Records of when the current primary runway was established are unclear. At some point in the early 1980s, the new primary runway was established and built (runway 1/19).

In 1982, Nick Nichols purchased the property owned by M.O. Smith (at the southwestern end of runway 1/19) and built a large hangar and office building known as Nick's Hangar. The building was later donated to the county by Nichol's estate.
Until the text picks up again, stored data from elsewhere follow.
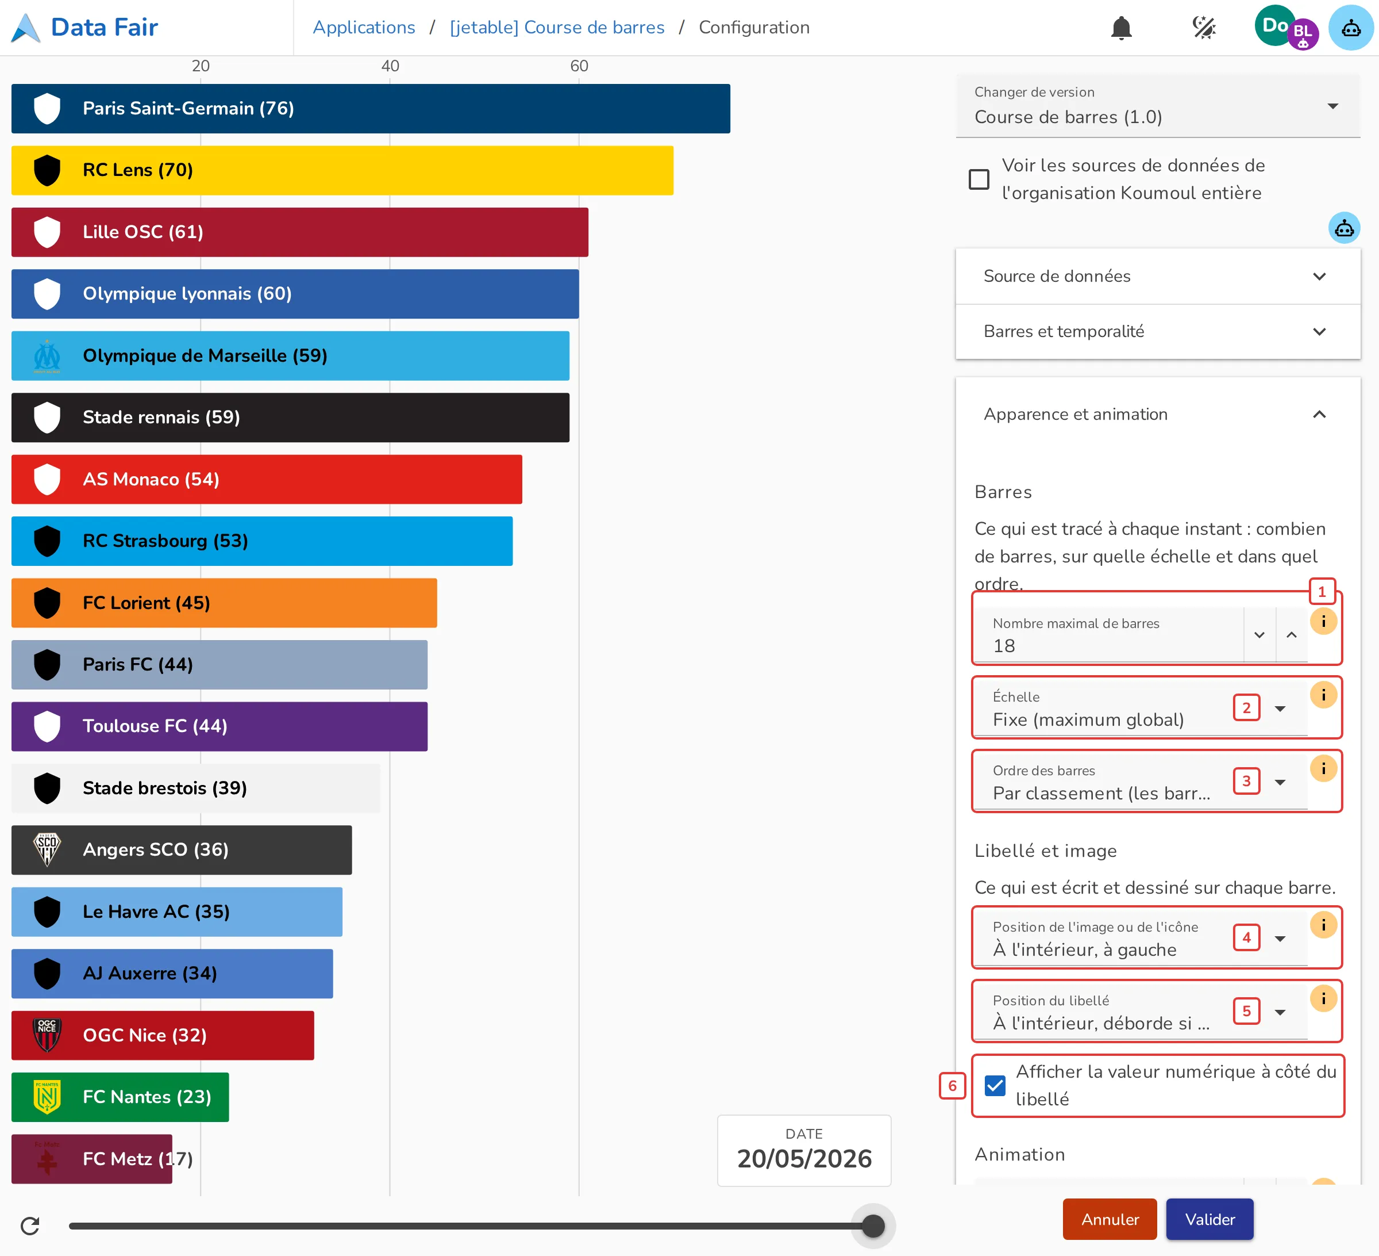Expand Barres et temporalité section
Screen dimensions: 1379x1256
click(1157, 331)
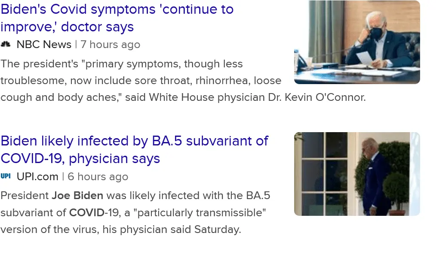Open the Biden BA.5 subvariant headline
Viewport: 436px width, 254px height.
coord(134,141)
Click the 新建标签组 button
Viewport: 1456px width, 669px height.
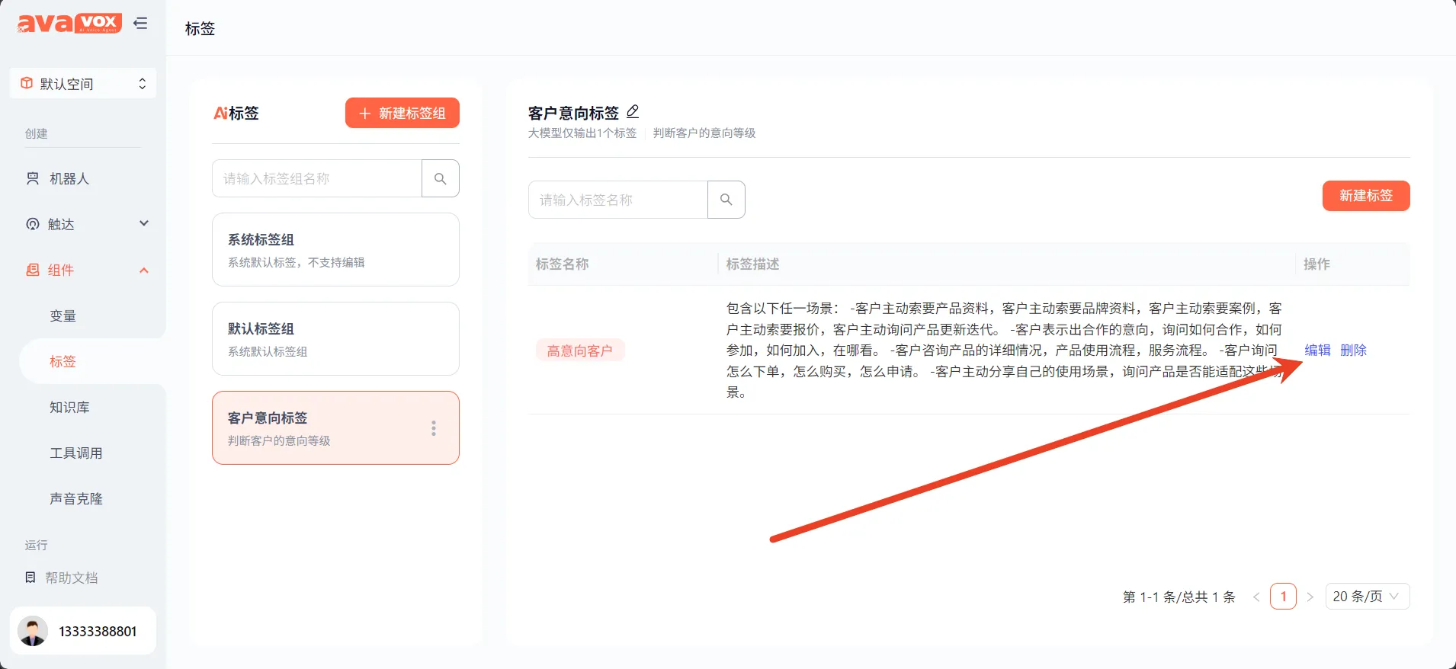pos(402,113)
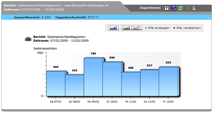Click the Fr 13/02 bar with 593
This screenshot has height=113, width=213.
click(168, 82)
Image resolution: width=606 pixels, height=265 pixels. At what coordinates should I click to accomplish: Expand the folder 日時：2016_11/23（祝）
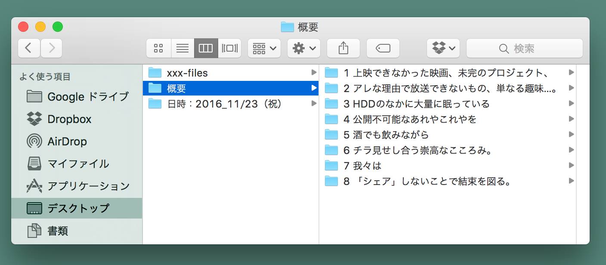tap(224, 104)
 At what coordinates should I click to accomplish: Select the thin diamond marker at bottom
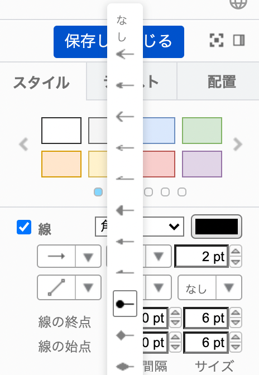[x=125, y=367]
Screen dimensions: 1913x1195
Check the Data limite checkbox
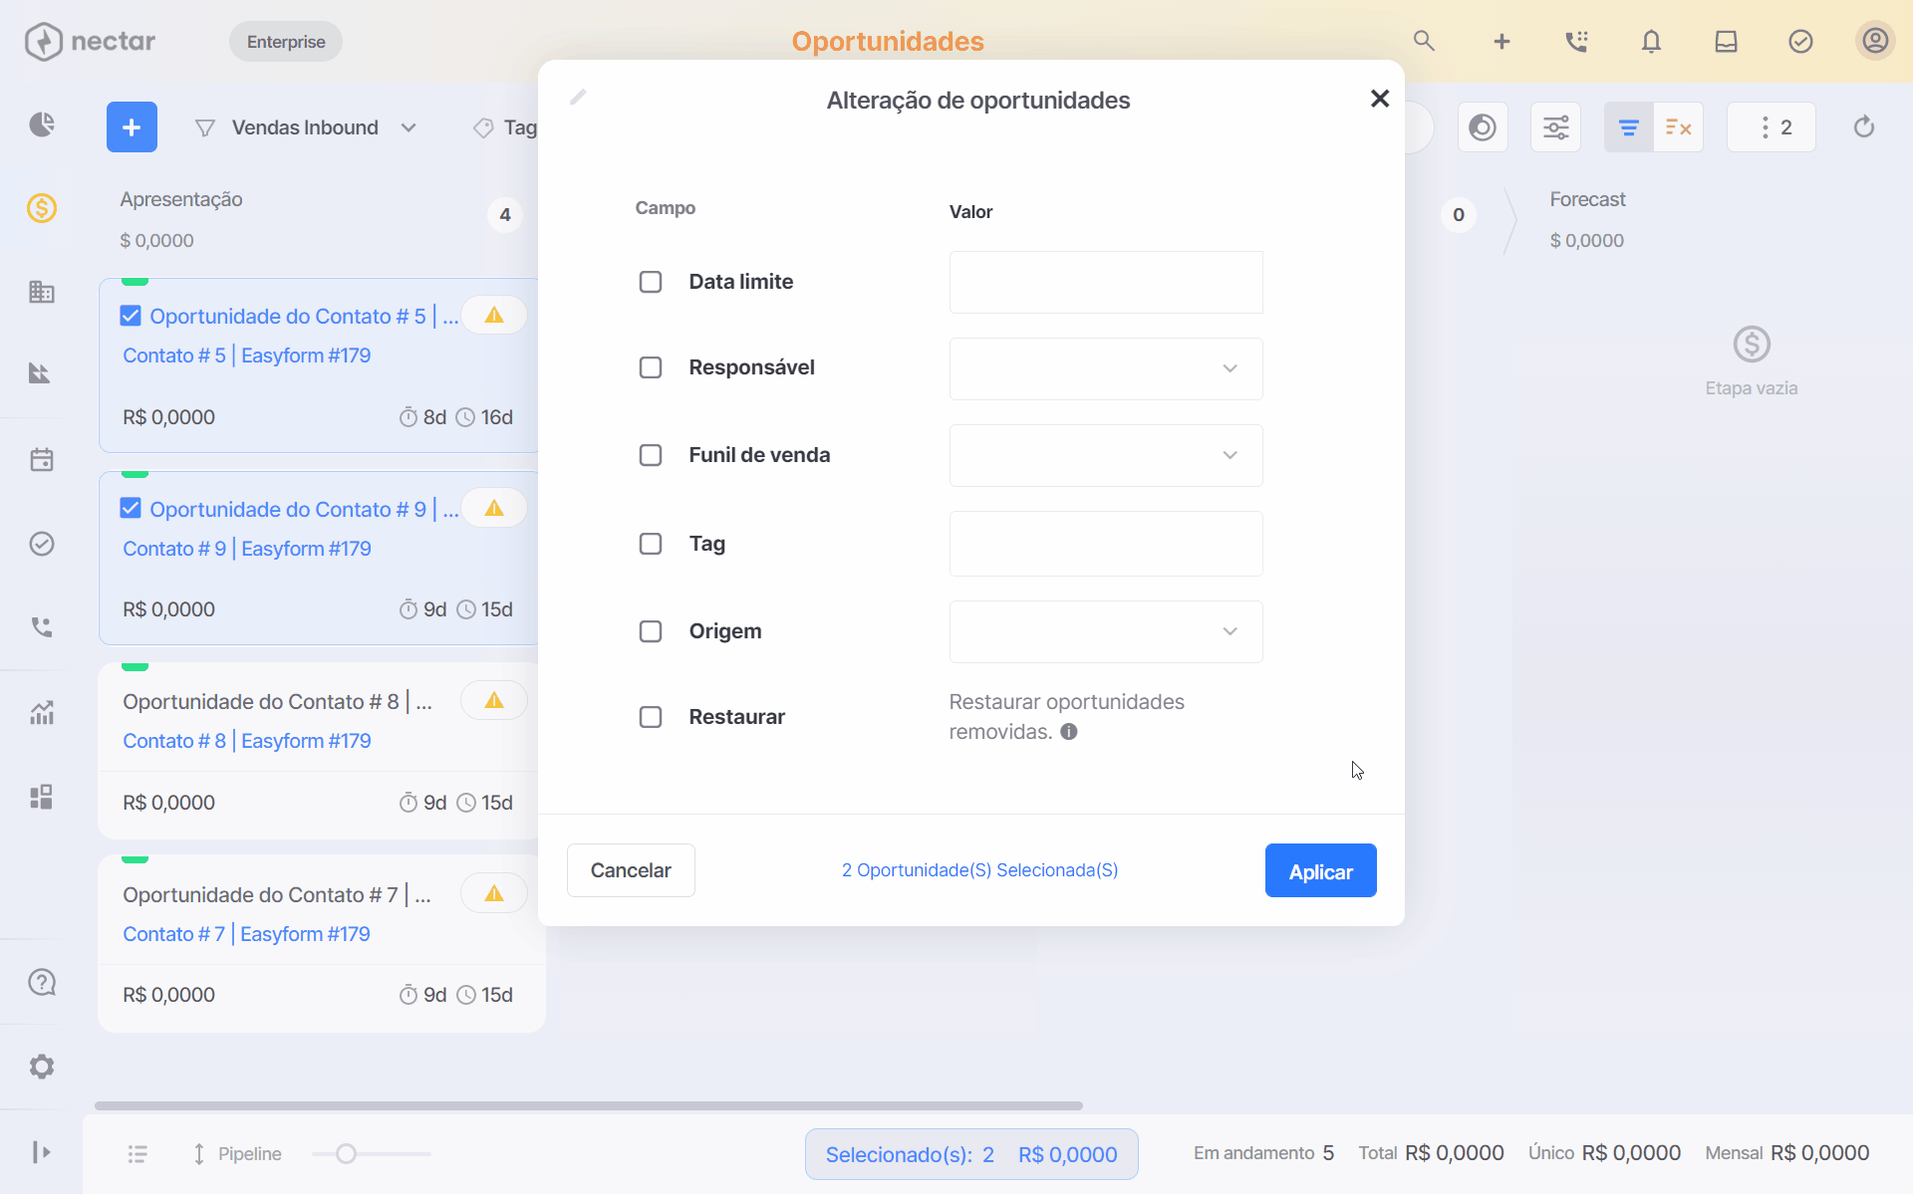coord(651,282)
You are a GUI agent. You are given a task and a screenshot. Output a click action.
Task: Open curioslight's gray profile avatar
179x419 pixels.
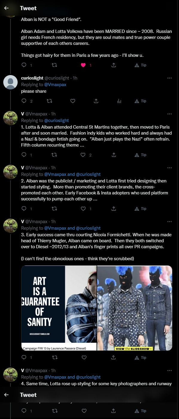pyautogui.click(x=10, y=82)
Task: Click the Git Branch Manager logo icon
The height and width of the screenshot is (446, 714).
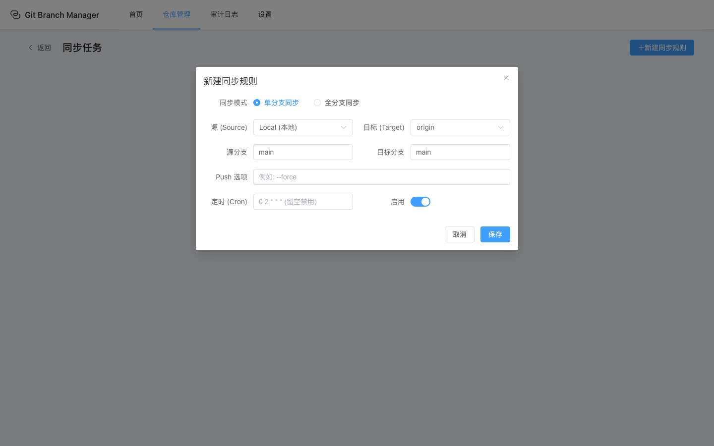Action: [14, 14]
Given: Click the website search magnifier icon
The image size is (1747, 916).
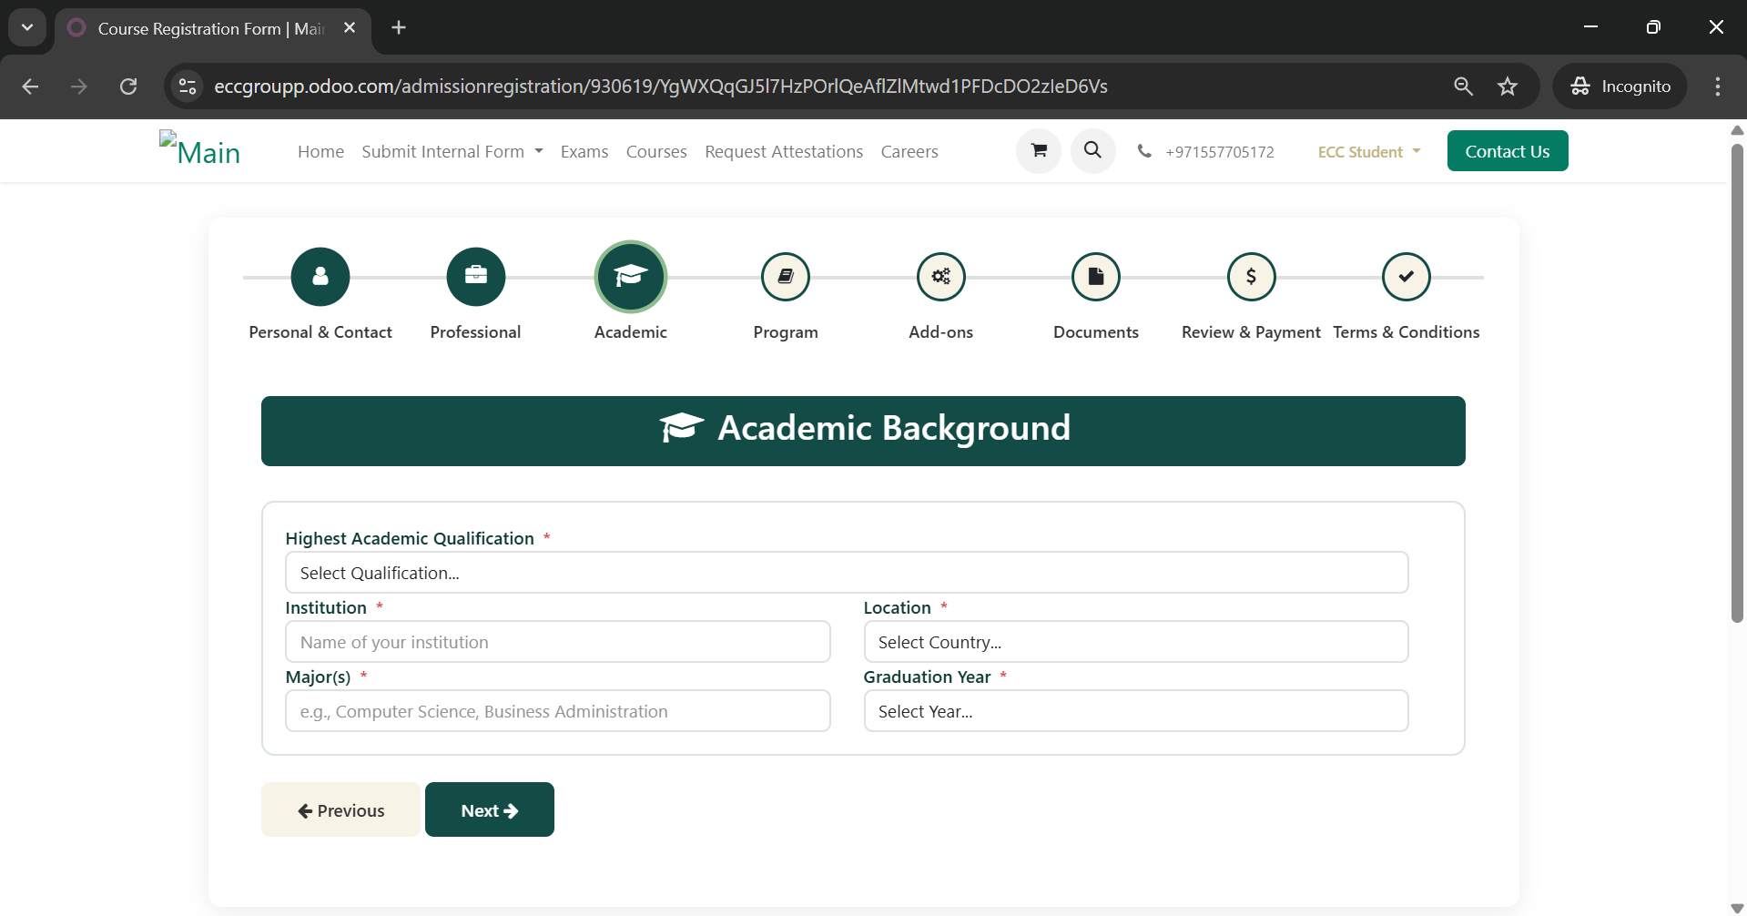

It has subsequently been home to various FBOs, including FlightCraft Aviation, Flight Crafton, and WindDancer Aviation, and Avjet Corporation, as well as Archuleta County's own airport operations.

As the population of Archuleta County grew, the demands for aviation services increased: air ambulance services were often required; fire-fighting crews arrived and camped at Stevens Field when the need arose; and more people required convenient, fast transportation for their businesses and recreation.

In the fall of 2005, the airport took advantage of several FAA grants to extensively improve the airport, and construction occurred through 2006. The result is that the county's original terminal building was abandoned, the primary runway was significantly improved, a new midfield terminal and FBO facility was constructed, and the AWOS was installed. This also resulted in public access to the airport thereafter being rerouted to the new facility along Cloman Boulevard.